Report every line in the records below that contains the word "width", and copy each one in full.

------------------------------------------------------------------------

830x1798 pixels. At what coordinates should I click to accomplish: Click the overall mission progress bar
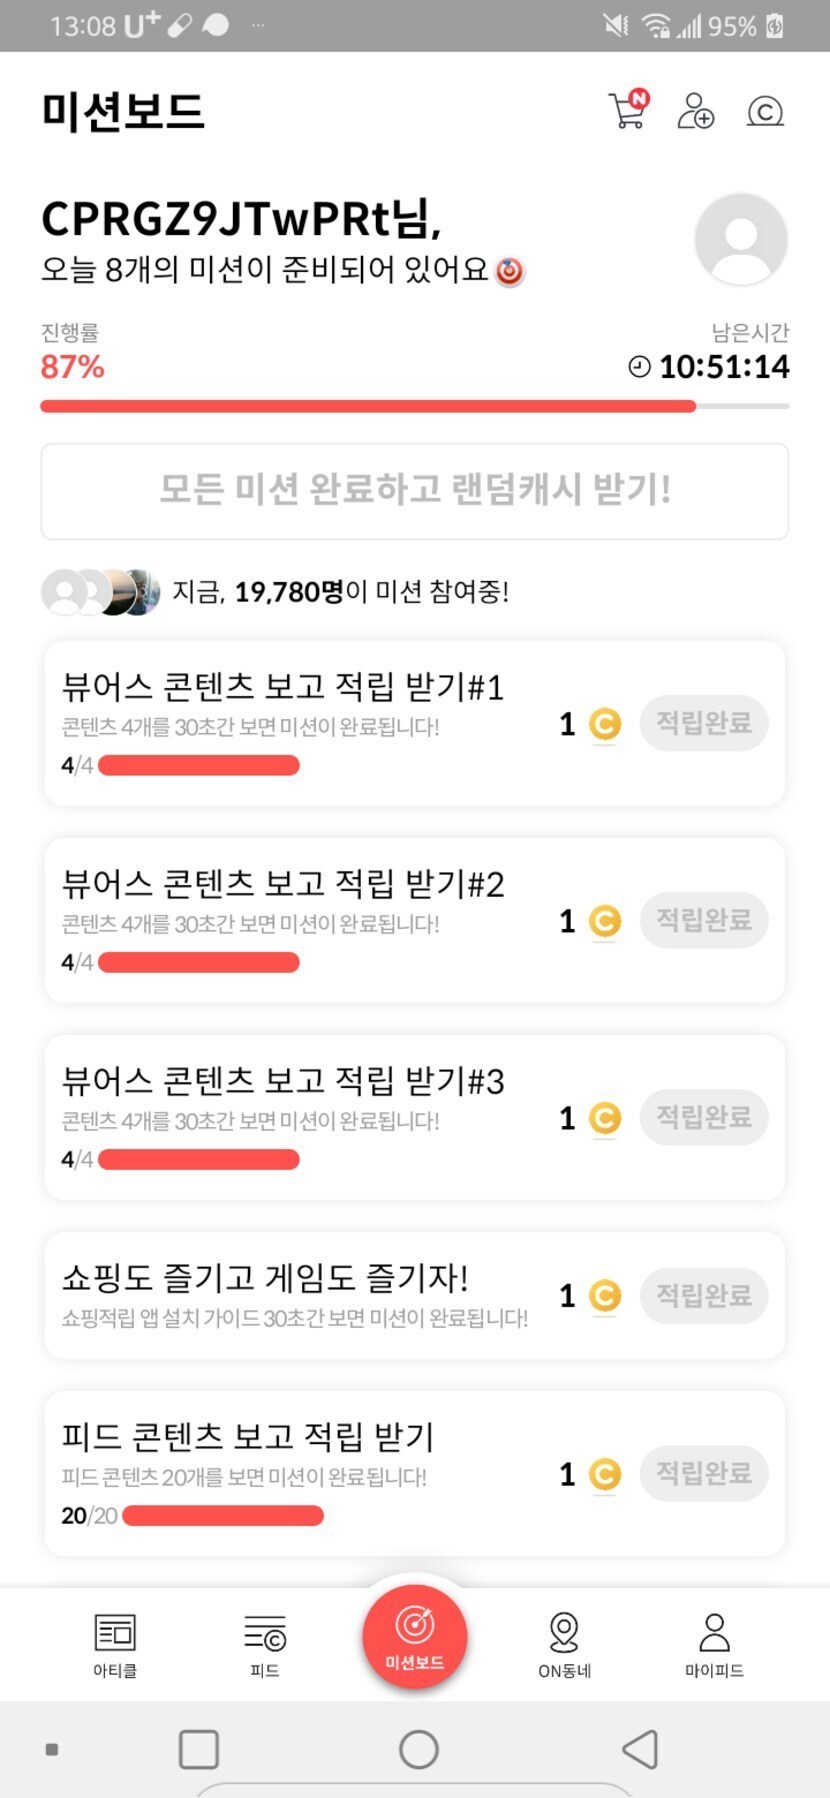(x=414, y=406)
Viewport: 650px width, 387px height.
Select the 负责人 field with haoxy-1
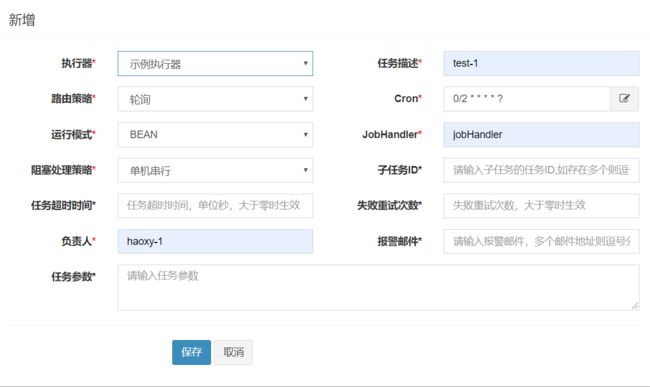[215, 241]
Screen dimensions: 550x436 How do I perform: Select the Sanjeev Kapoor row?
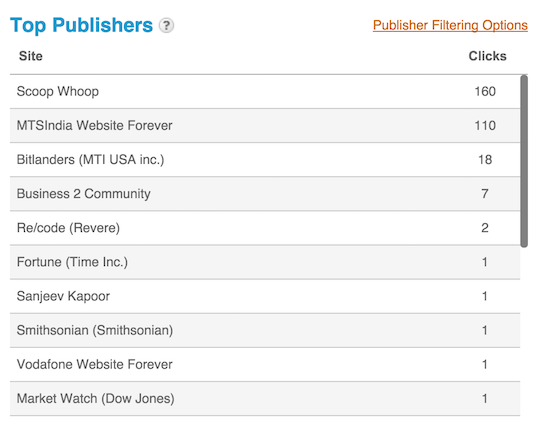pyautogui.click(x=265, y=296)

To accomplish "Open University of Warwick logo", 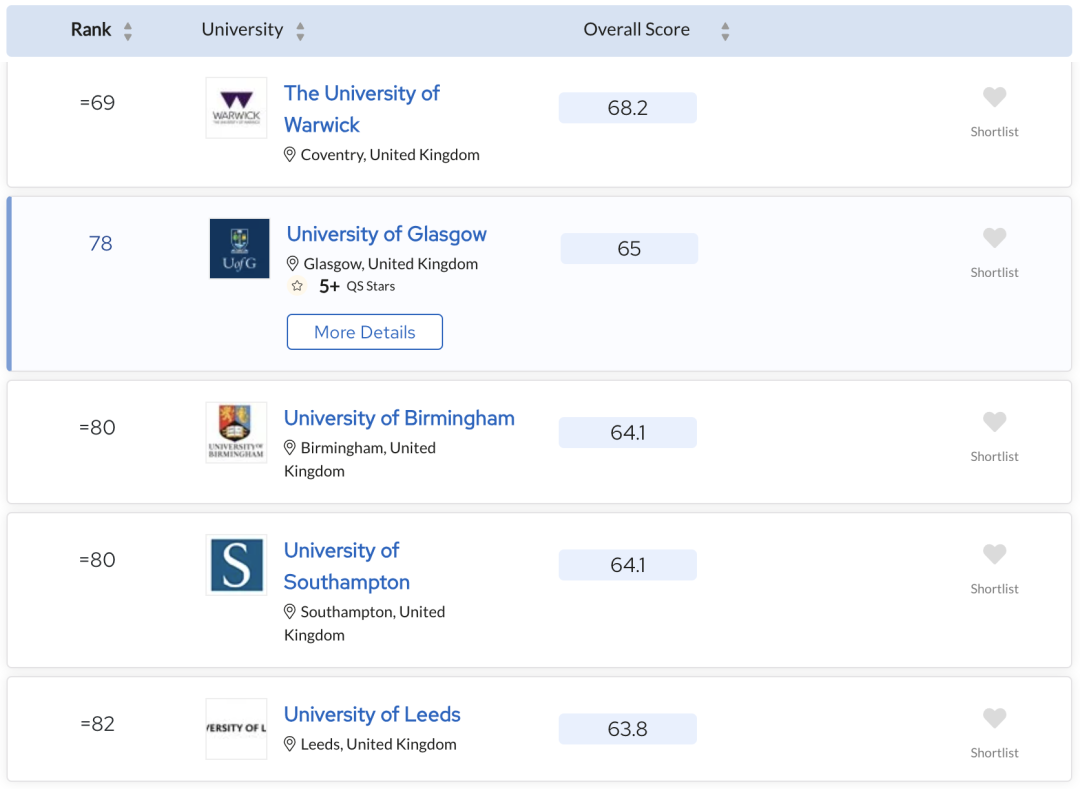I will [x=236, y=107].
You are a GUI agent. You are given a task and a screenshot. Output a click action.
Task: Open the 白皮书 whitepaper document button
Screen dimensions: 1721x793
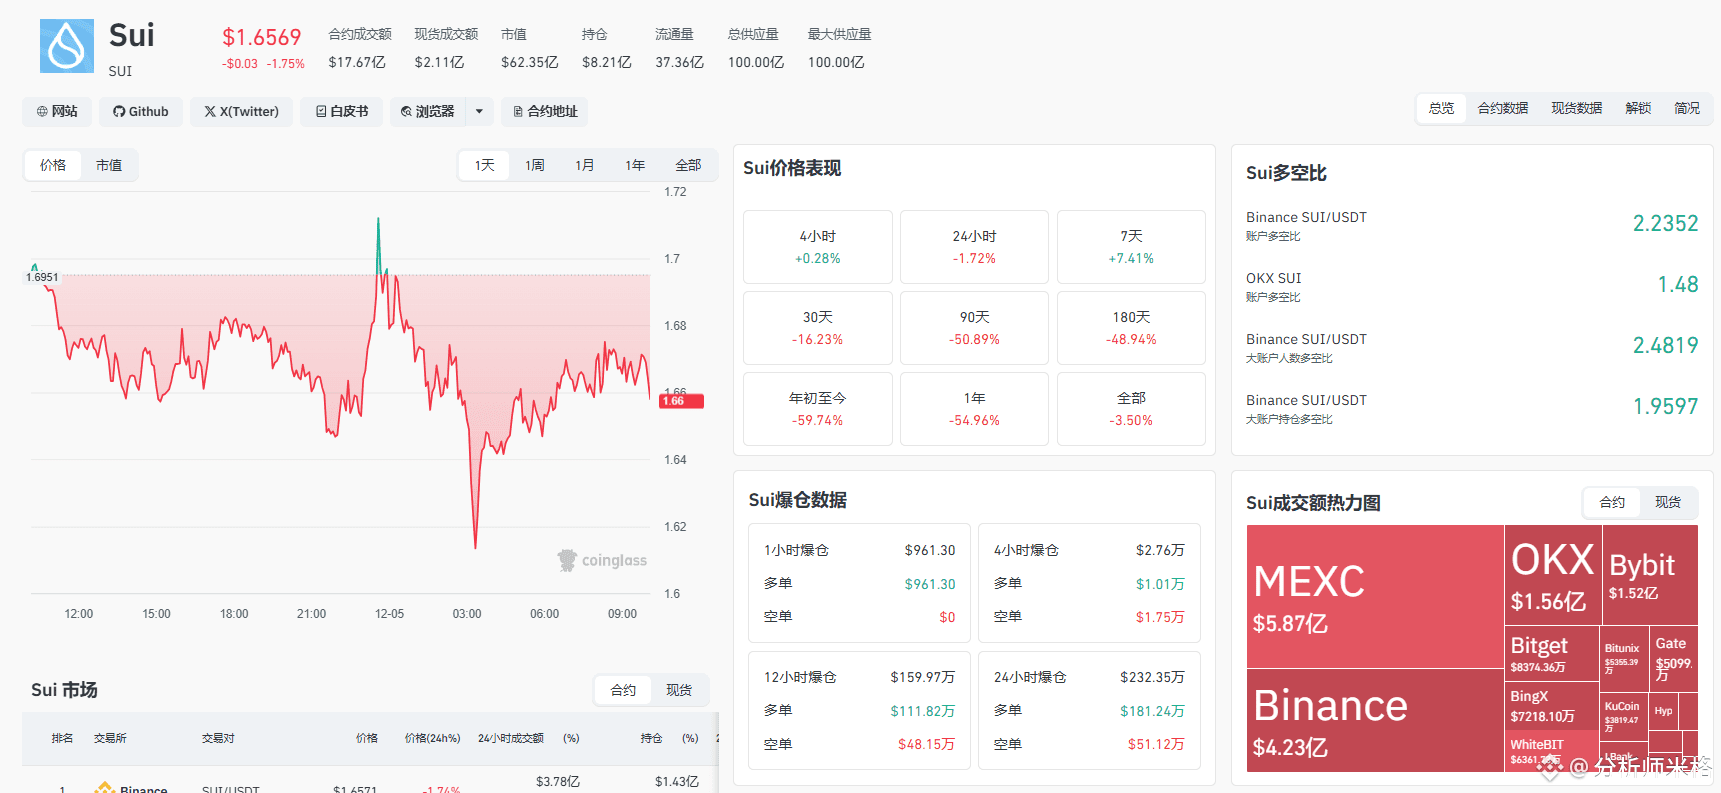342,111
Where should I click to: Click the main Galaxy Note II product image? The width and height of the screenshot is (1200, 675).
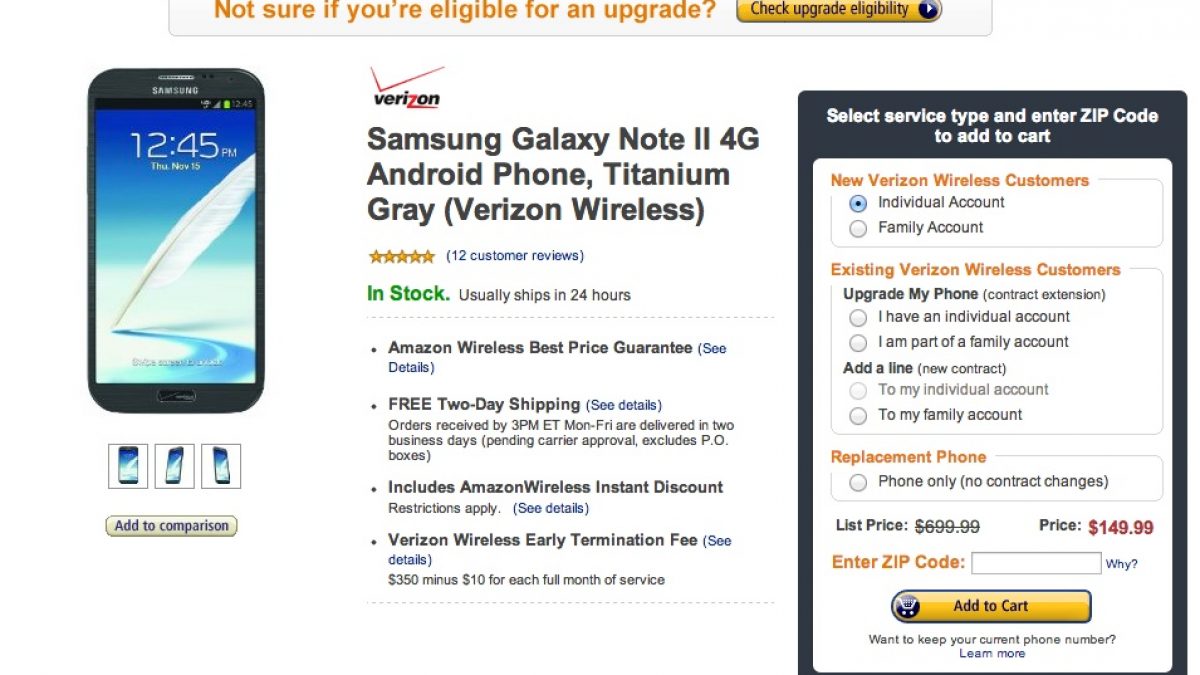coord(175,240)
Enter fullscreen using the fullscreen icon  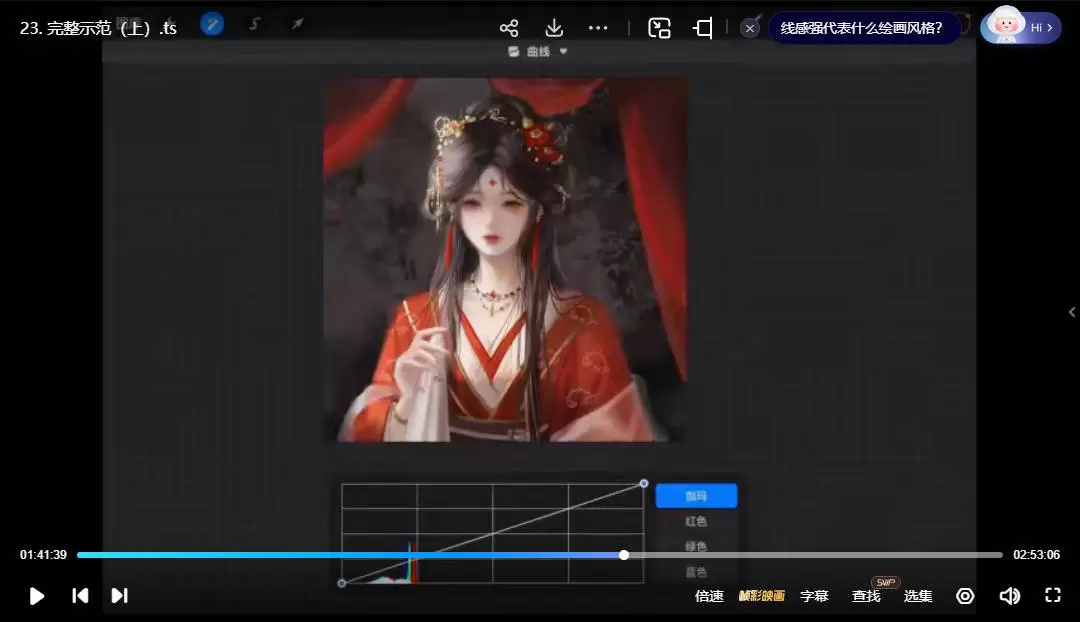click(x=1053, y=596)
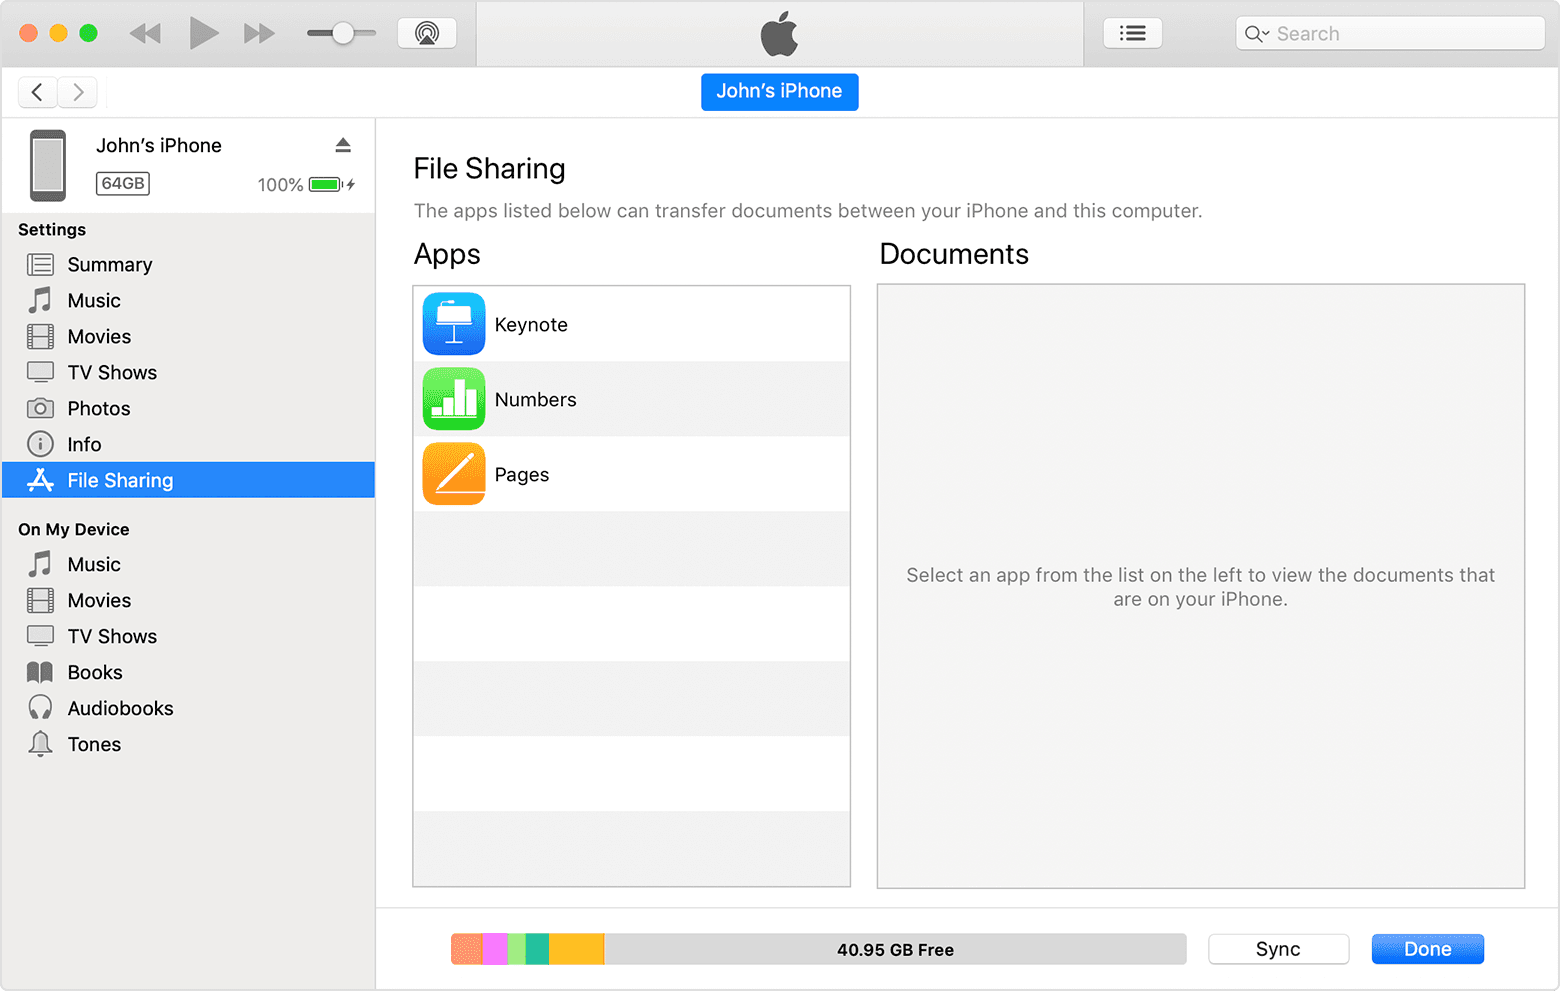1560x992 pixels.
Task: Adjust the volume slider
Action: (341, 32)
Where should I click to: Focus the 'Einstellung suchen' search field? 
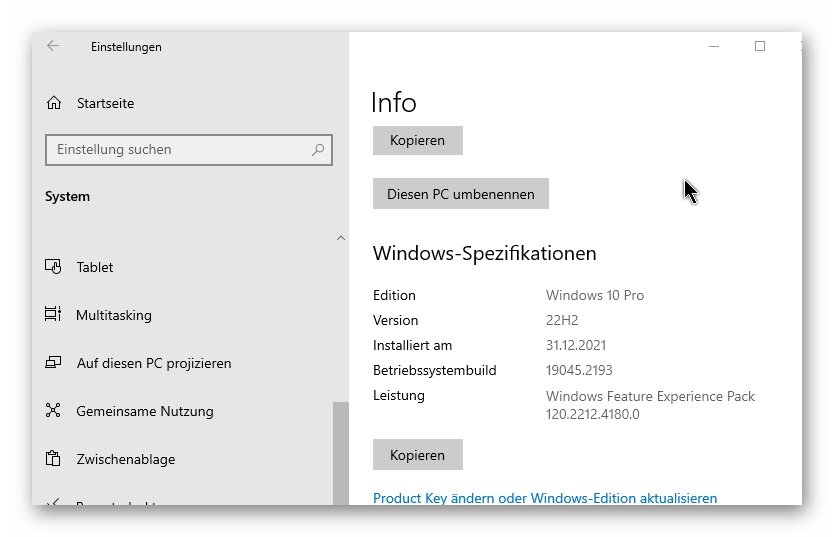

------------------------------------------------------------------------

** RESULT BELOW **
Viewport: 650px width, 387px height.
Where should I click to: Click the main Galaxy Note II product image? The width and height of the screenshot is (1200, 675).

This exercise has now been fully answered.